QUESTION: What are the driving factors behind the federal government’s growing debt burden?

ANSWER: Our growing debt is a direct result of the persistent, structural imbalance between federal revenues and spending.

On the spending side, healthcare programs for low-income households and the uninsured (Medicaid and Obamacare), retirement programs for senior citizens (Medicare and Social Security), and net interest payments largely dictate the trend in higher deficits and debt. How? Society is aging and living longer in retirement, spiraling health care inflation remains unchecked, and despite low interest rates, the U.S. has amassed such a large amount of debt that over the next 30 years, interest payments are projected to be the fastest growing category of spending. 

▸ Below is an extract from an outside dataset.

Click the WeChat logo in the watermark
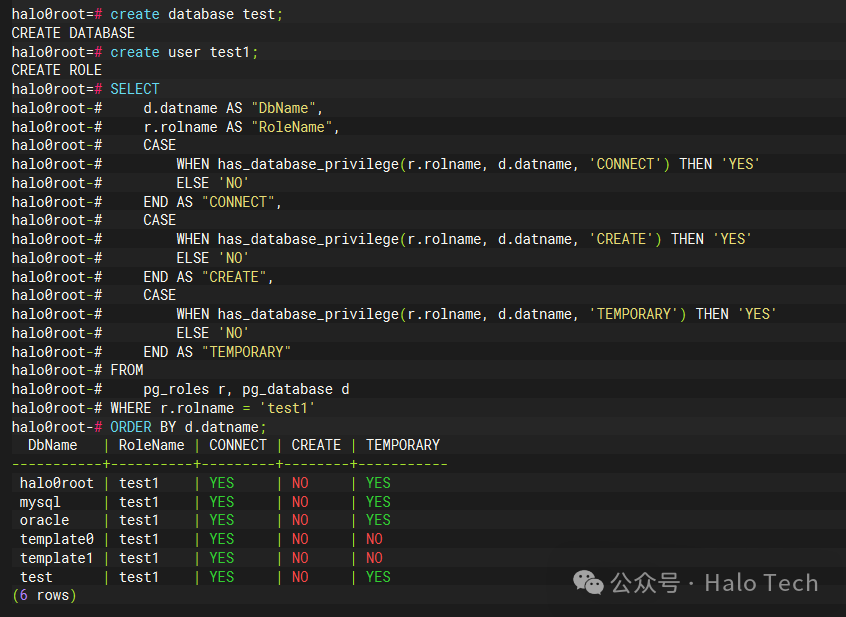tap(586, 583)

Lackluster revenue growth also plays a role in driving our debt. Revenues are closely correlated with economic growth, but our economy can only grow as fast as it can produce output – the goods and services that others want to purchase (also known as GDP). In turn, output is constrained by the size of our labor force and the productivity of those workers, both of which are growing at a fraction of their historical averages. Why? Women are marrying later and having fewer children, which slows the rate of growth in the labor force. At the same time, government has deferred or ignored needed investments in worker productivity (e.g., education, technology, skill building). Complicating the potential for revenue growth has been a series of large tax cuts. As a result, revenue growth is projected to grow more slowly than spending for the foreseeable future. 

Global emergencies like disasters, wars, and pandemics and the government’s policy response can also play a role in driving the debt, but the budgetary effects of these one-off events fade over time. Rather, the core of our debt problem is the underlying mismatch between the services Americans demand from their government and the price they are willing to pay for them.